**TASK STATEMENT**. The response should be an exact transcription of the data below, free of images.

*** SOURCE DATA Section Begins ***

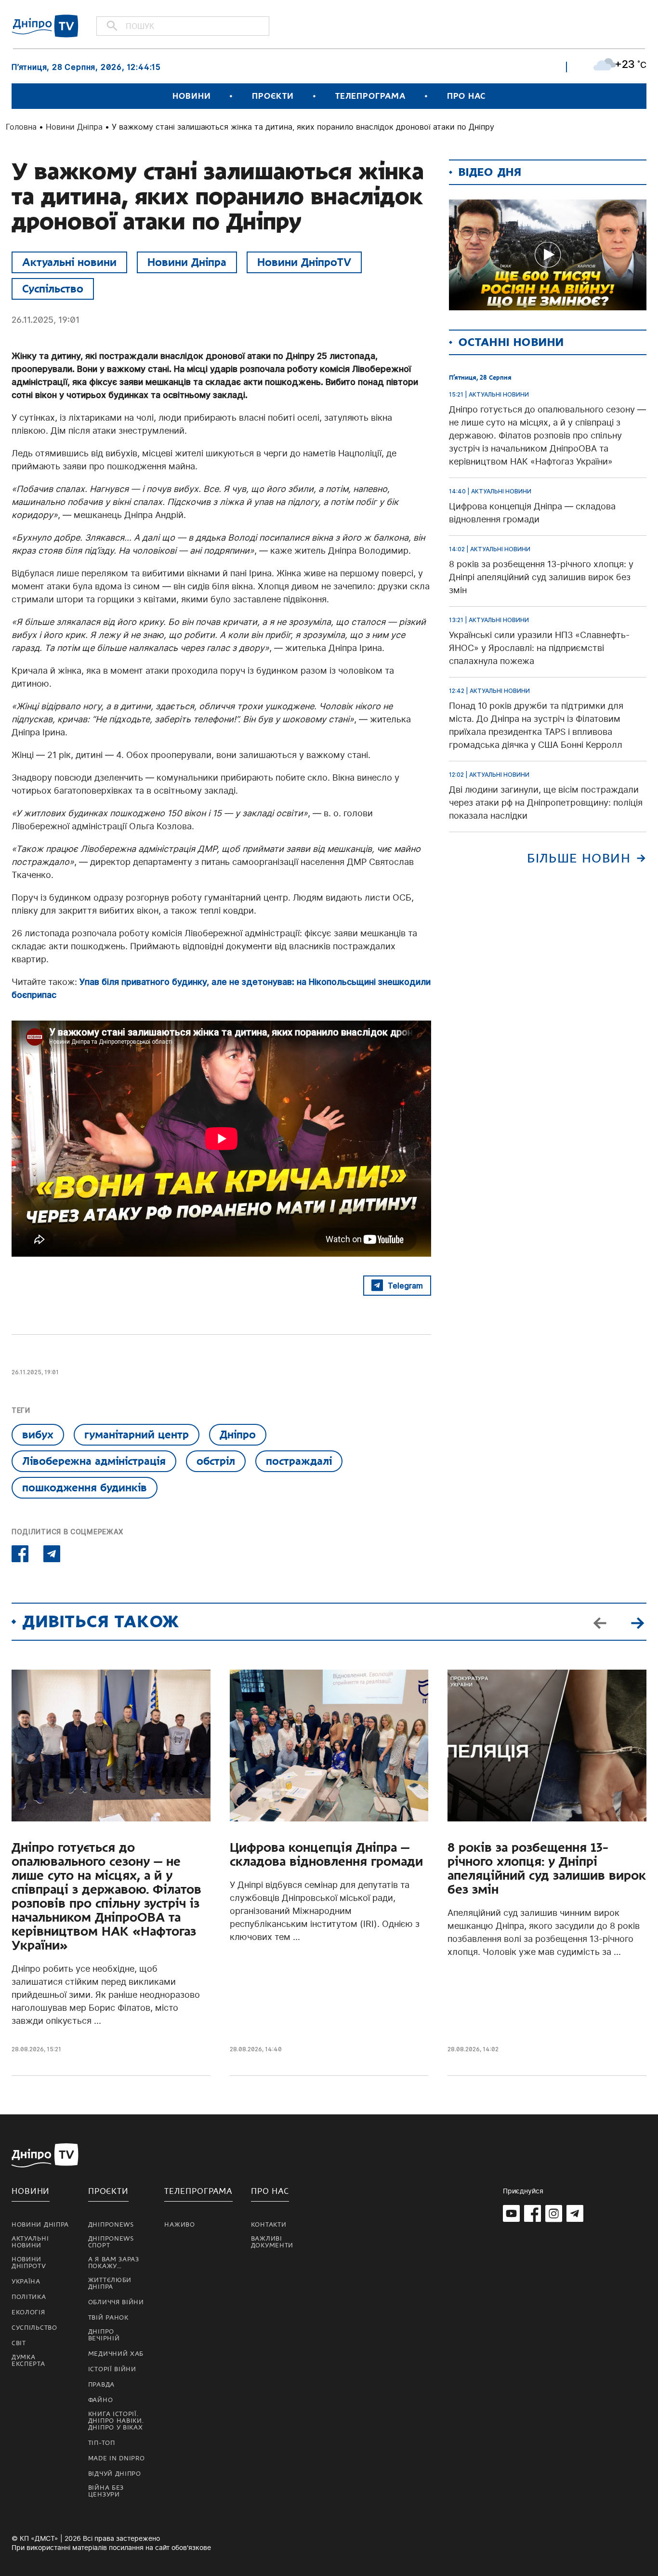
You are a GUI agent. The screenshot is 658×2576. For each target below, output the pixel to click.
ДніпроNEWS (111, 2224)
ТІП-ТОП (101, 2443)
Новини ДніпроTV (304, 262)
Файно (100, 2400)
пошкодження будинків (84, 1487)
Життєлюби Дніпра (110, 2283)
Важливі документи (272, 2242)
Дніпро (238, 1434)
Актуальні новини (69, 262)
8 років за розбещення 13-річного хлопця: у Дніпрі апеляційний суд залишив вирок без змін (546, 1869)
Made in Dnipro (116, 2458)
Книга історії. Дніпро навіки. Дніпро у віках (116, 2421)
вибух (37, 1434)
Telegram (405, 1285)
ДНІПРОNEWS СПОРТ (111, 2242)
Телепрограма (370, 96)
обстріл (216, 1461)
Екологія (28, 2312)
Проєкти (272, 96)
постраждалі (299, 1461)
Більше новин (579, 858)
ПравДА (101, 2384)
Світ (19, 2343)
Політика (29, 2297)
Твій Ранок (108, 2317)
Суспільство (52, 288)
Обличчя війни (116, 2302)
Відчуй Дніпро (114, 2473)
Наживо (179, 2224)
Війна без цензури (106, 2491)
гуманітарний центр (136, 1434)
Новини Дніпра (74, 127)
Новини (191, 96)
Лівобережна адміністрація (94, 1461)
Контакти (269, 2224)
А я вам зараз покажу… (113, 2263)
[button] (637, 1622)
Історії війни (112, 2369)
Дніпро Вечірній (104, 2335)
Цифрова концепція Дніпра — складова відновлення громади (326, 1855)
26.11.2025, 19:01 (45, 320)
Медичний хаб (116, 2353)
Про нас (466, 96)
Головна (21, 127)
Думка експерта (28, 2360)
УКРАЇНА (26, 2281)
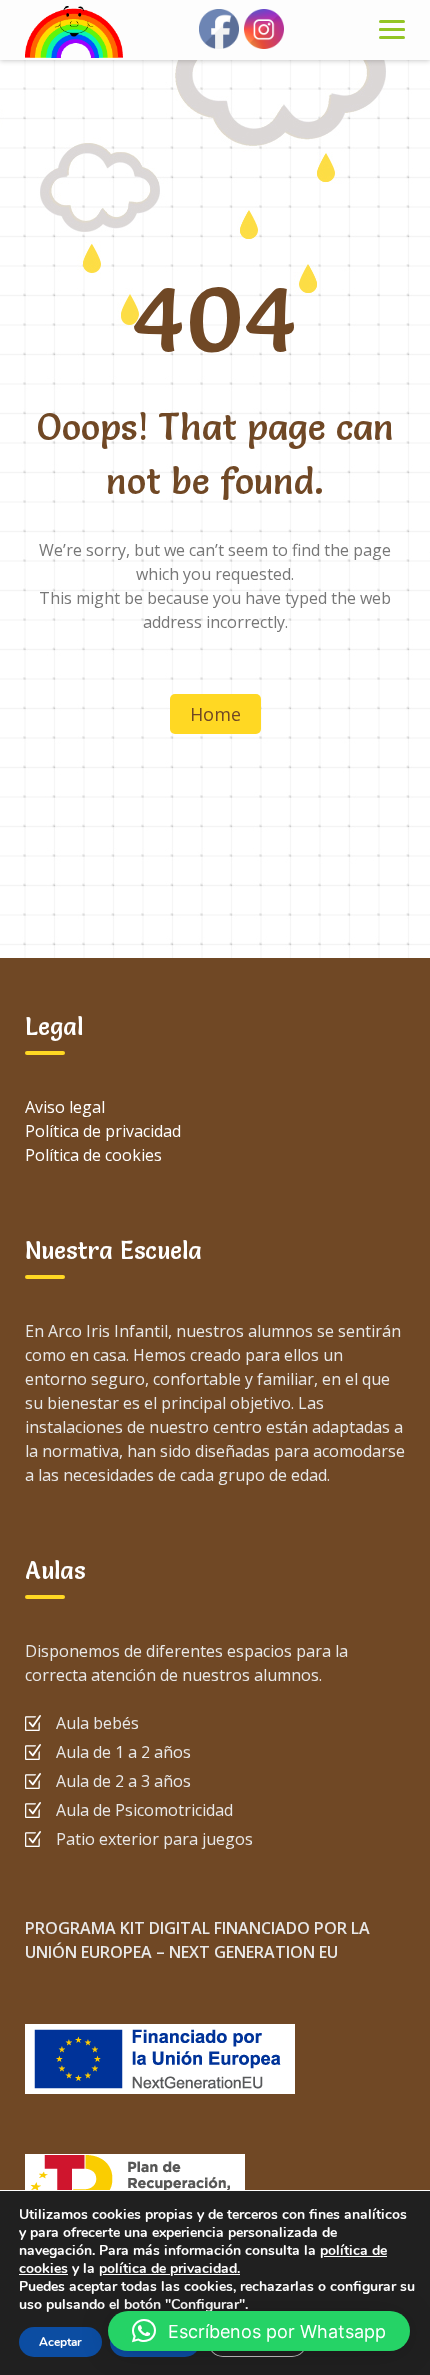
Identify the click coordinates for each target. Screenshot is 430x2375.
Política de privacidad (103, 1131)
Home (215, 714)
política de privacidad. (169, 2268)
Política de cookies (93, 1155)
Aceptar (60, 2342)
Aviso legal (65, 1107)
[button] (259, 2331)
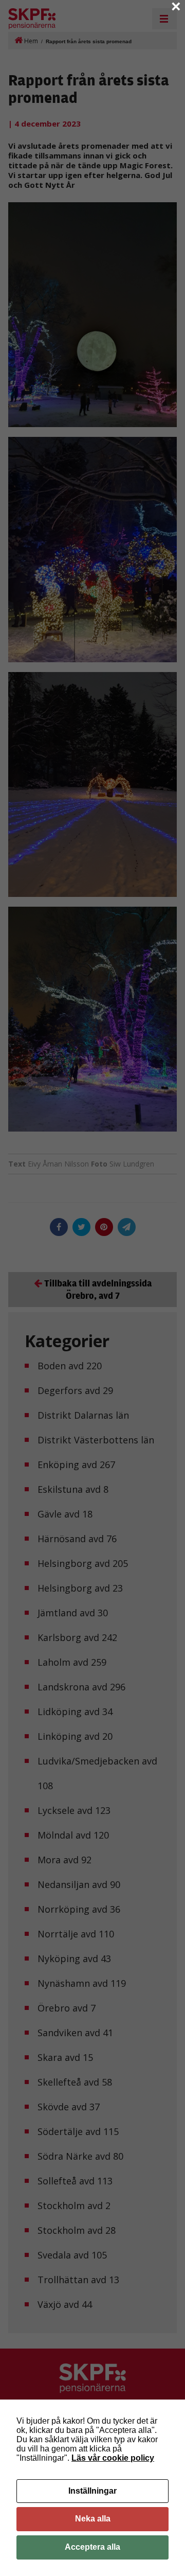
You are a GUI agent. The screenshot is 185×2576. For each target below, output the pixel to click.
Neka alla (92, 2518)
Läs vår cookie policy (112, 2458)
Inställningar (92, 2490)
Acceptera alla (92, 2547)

*** SOURCE DATA Section Ends ***

**RESPONSE FOR THIS EXERCISE**.
You are a GUI agent. The screenshot is 658×2576. For each target below, output the pixel to click.
ДніпроNEWS (111, 2224)
ТІП-ТОП (101, 2443)
Новини ДніпроTV (304, 262)
Файно (100, 2400)
пошкодження будинків (84, 1487)
Життєлюби Дніпра (110, 2283)
Важливі документи (272, 2242)
Дніпро (238, 1434)
Актуальні новини (69, 262)
8 років за розбещення 13-річного хлопця: у Дніпрі апеляційний суд залишив вирок без змін (546, 1869)
Made in Dnipro (116, 2458)
Книга історії. Дніпро навіки. Дніпро у віках (116, 2421)
вибух (37, 1434)
Telegram (405, 1285)
ДНІПРОNEWS СПОРТ (111, 2242)
Телепрограма (370, 96)
обстріл (216, 1461)
Екологія (28, 2312)
Проєкти (272, 96)
постраждалі (299, 1461)
Більше новин (579, 858)
ПравДА (101, 2384)
Світ (19, 2343)
Політика (29, 2297)
Твій Ранок (108, 2317)
Суспільство (52, 288)
Обличчя війни (116, 2302)
Відчуй Дніпро (114, 2473)
Наживо (179, 2224)
Війна без цензури (106, 2491)
гуманітарний центр (136, 1434)
Новини Дніпра (74, 127)
Новини (191, 96)
Лівобережна адміністрація (94, 1461)
Контакти (269, 2224)
А я вам зараз покажу… (113, 2263)
[button] (637, 1622)
Історії війни (112, 2369)
Дніпро Вечірній (104, 2335)
Цифрова концепція Дніпра — складова відновлення громади (326, 1855)
26.11.2025, 19:01 (45, 320)
Медичний хаб (116, 2353)
Про нас (466, 96)
Головна (21, 127)
Думка експерта (28, 2360)
УКРАЇНА (26, 2281)
Identify the click coordinates for each target. Screenshot is 430x2375.
Política de privacidad (103, 1131)
Home (215, 714)
política de privacidad. (169, 2268)
Política de cookies (93, 1155)
Aceptar (60, 2342)
Aviso legal (65, 1107)
[button] (259, 2331)
You are a GUI agent. The screenshot is 185×2576. For each target below, output the pixel to click.
Neka alla (92, 2518)
Läs vår cookie policy (112, 2458)
Inställningar (92, 2490)
Acceptera alla (92, 2547)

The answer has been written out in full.